→ **REQUEST**
Copy the data below line for line, leaving every character unchanged.

→ **TASK INPUTS**
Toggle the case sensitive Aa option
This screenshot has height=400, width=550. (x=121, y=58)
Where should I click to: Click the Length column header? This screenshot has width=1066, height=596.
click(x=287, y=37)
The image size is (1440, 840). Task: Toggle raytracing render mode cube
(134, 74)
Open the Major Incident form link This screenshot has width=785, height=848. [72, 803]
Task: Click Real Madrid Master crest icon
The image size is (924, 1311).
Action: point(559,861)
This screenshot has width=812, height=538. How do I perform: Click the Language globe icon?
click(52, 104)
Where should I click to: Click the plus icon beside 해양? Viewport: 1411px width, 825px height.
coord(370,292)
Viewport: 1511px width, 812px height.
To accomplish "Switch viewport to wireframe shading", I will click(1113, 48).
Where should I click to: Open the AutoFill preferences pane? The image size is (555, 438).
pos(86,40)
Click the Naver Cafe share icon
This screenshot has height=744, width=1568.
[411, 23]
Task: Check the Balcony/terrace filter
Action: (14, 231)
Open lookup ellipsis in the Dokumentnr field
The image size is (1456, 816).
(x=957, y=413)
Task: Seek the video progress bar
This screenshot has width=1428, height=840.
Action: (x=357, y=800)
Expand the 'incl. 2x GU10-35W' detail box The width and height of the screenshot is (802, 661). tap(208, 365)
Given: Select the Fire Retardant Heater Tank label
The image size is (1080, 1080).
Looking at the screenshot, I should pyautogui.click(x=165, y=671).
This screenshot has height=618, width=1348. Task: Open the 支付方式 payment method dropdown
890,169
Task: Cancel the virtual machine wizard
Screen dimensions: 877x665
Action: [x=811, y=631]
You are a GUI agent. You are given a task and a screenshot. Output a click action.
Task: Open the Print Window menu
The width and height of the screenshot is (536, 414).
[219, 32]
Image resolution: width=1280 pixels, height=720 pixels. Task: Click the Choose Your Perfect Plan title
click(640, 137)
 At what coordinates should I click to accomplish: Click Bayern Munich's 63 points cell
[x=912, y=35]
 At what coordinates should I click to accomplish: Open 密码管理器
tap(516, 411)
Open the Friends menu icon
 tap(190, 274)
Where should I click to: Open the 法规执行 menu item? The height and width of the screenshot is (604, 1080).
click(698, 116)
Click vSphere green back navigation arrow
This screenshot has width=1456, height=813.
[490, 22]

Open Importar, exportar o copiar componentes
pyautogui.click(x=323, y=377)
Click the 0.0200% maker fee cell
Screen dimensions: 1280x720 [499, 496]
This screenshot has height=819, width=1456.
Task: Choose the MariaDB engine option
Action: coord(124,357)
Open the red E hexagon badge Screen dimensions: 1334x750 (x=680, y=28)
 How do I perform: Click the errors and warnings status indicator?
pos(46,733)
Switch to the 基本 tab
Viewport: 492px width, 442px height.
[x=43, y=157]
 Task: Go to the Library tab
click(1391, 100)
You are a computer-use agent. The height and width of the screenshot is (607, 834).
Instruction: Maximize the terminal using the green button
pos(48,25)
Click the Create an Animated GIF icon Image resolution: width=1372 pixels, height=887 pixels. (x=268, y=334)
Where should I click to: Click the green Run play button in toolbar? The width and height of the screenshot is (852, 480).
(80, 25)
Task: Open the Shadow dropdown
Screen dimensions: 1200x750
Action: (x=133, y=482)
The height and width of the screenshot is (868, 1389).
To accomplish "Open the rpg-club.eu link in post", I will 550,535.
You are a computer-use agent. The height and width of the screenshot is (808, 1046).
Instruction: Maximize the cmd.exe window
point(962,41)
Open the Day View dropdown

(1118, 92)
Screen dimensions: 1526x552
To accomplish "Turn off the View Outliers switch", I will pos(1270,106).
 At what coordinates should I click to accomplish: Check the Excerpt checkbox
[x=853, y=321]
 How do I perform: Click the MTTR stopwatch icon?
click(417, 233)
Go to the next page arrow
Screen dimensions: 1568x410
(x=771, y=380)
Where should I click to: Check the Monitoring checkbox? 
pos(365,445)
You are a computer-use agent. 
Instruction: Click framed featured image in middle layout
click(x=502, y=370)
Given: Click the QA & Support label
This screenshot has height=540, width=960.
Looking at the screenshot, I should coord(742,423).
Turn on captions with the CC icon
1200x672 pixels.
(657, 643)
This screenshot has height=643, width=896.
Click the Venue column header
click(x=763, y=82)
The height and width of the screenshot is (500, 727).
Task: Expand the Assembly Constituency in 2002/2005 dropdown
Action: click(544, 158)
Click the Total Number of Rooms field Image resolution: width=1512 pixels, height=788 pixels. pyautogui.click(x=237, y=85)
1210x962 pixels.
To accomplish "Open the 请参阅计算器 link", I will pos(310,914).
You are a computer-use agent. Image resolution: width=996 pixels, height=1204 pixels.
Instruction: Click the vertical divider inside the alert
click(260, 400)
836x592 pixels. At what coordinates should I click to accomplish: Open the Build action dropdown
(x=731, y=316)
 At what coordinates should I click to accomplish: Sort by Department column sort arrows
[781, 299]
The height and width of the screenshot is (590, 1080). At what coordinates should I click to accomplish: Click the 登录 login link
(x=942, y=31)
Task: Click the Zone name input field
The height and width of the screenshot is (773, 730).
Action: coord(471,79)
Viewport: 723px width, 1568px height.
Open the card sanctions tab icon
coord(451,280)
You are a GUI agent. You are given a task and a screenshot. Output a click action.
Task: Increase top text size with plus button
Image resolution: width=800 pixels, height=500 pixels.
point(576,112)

→ **WRITTEN SOLUTION**
Toggle the case sensitive Aa option
This screenshot has height=400, width=550. (x=121, y=58)
Where should I click to: Click the Length column header? This screenshot has width=1066, height=596.
click(x=287, y=37)
The image size is (1440, 840). Task: Toggle raytracing render mode cube
(134, 74)
Open the Major Incident form link This screenshot has width=785, height=848. [72, 803]
Task: Click Real Madrid Master crest icon
The image size is (924, 1311).
Action: point(559,861)
This screenshot has width=812, height=538. How do I perform: Click the Language globe icon?
click(52, 104)
Where should I click to: Click the plus icon beside 해양? Viewport: 1411px width, 825px height.
coord(370,292)
Viewport: 1511px width, 812px height.
To accomplish "Switch viewport to wireframe shading", I will click(1113, 48).
Where should I click to: Open the AutoFill preferences pane? The image size is (555, 438).
pos(86,40)
Click the Naver Cafe share icon
This screenshot has height=744, width=1568.
[411, 23]
Task: Check the Balcony/terrace filter
Action: (14, 231)
Open lookup ellipsis in the Dokumentnr field
The image size is (1456, 816).
(x=957, y=413)
Task: Seek the video progress bar
This screenshot has width=1428, height=840.
Action: (x=357, y=800)
Expand the 'incl. 2x GU10-35W' detail box The width and height of the screenshot is (802, 661). tap(208, 365)
Given: Select the Fire Retardant Heater Tank label
The image size is (1080, 1080).
Looking at the screenshot, I should pyautogui.click(x=165, y=671).
This screenshot has height=618, width=1348. Task: Open the 支付方式 payment method dropdown
890,169
Task: Cancel the virtual machine wizard
Screen dimensions: 877x665
Action: [x=811, y=631]
You are a GUI agent. You are given a task and a screenshot. Output a click action.
Task: Open the Print Window menu
The width and height of the screenshot is (536, 414).
[219, 32]
Image resolution: width=1280 pixels, height=720 pixels. Task: Click the Choose Your Perfect Plan title
click(640, 137)
 At what coordinates should I click to accomplish: Click Bayern Munich's 63 points cell
[x=912, y=35]
 At what coordinates should I click to accomplish: Open 密码管理器
tap(516, 411)
Open the Friends menu icon
 tap(190, 274)
Where should I click to: Open the 法规执行 menu item? The height and width of the screenshot is (604, 1080).
click(698, 116)
Click vSphere green back navigation arrow
This screenshot has width=1456, height=813.
[490, 22]

Open Importar, exportar o copiar componentes
pyautogui.click(x=323, y=377)
Click the 0.0200% maker fee cell
Screen dimensions: 1280x720 [499, 496]
This screenshot has height=819, width=1456.
Task: Choose the MariaDB engine option
Action: coord(124,357)
Open the red E hexagon badge Screen dimensions: 1334x750 (x=680, y=28)
 How do I perform: Click the errors and warnings status indicator?
pos(46,733)
Switch to the 基本 tab
Viewport: 492px width, 442px height.
[x=43, y=157]
 Task: Go to the Library tab
click(1391, 100)
You are a computer-use agent. The height and width of the screenshot is (607, 834).
Instruction: Maximize the terminal using the green button
pos(48,25)
Click the Create an Animated GIF icon Image resolution: width=1372 pixels, height=887 pixels. (x=268, y=334)
Where should I click to: Click the green Run play button in toolbar? The width and height of the screenshot is (852, 480).
(80, 25)
Task: Open the Shadow dropdown
Screen dimensions: 1200x750
Action: (x=133, y=482)
The height and width of the screenshot is (868, 1389).
To accomplish "Open the rpg-club.eu link in post", I will 550,535.
You are a computer-use agent. The height and width of the screenshot is (808, 1046).
Instruction: Maximize the cmd.exe window
point(962,41)
Open the Day View dropdown

(1118, 92)
Screen dimensions: 1526x552
To accomplish "Turn off the View Outliers switch", I will pos(1270,106).
 At what coordinates should I click to accomplish: Check the Excerpt checkbox
[x=853, y=321]
 How do I perform: Click the MTTR stopwatch icon?
click(417, 233)
Go to the next page arrow
Screen dimensions: 1568x410
(x=771, y=380)
Where should I click to: Check the Monitoring checkbox? 
pos(365,445)
You are a computer-use agent. 
Instruction: Click framed featured image in middle layout
click(x=502, y=370)
Given: Click the QA & Support label
This screenshot has height=540, width=960.
Looking at the screenshot, I should coord(742,423).
Turn on captions with the CC icon
1200x672 pixels.
(657, 643)
This screenshot has height=643, width=896.
Click the Venue column header
click(x=763, y=82)
The height and width of the screenshot is (500, 727).
Task: Expand the Assembly Constituency in 2002/2005 dropdown
Action: click(544, 158)
Click the Total Number of Rooms field Image resolution: width=1512 pixels, height=788 pixels. pyautogui.click(x=237, y=85)
1210x962 pixels.
To accomplish "Open the 请参阅计算器 link", I will pos(310,914).
You are a computer-use agent. Image resolution: width=996 pixels, height=1204 pixels.
Instruction: Click the vertical divider inside the alert
click(260, 400)
836x592 pixels. At what coordinates should I click to accomplish: Open the Build action dropdown
(x=731, y=316)
 At what coordinates should I click to accomplish: Sort by Department column sort arrows
[781, 299]
The height and width of the screenshot is (590, 1080). At what coordinates should I click to accomplish: Click the 登录 login link
(x=942, y=31)
Task: Click the Zone name input field
The height and width of the screenshot is (773, 730).
Action: coord(471,79)
Viewport: 723px width, 1568px height.
Open the card sanctions tab icon
coord(451,280)
You are a GUI agent. You are given a task and a screenshot. Output a click action.
Task: Increase top text size with plus button
Image resolution: width=800 pixels, height=500 pixels.
point(576,112)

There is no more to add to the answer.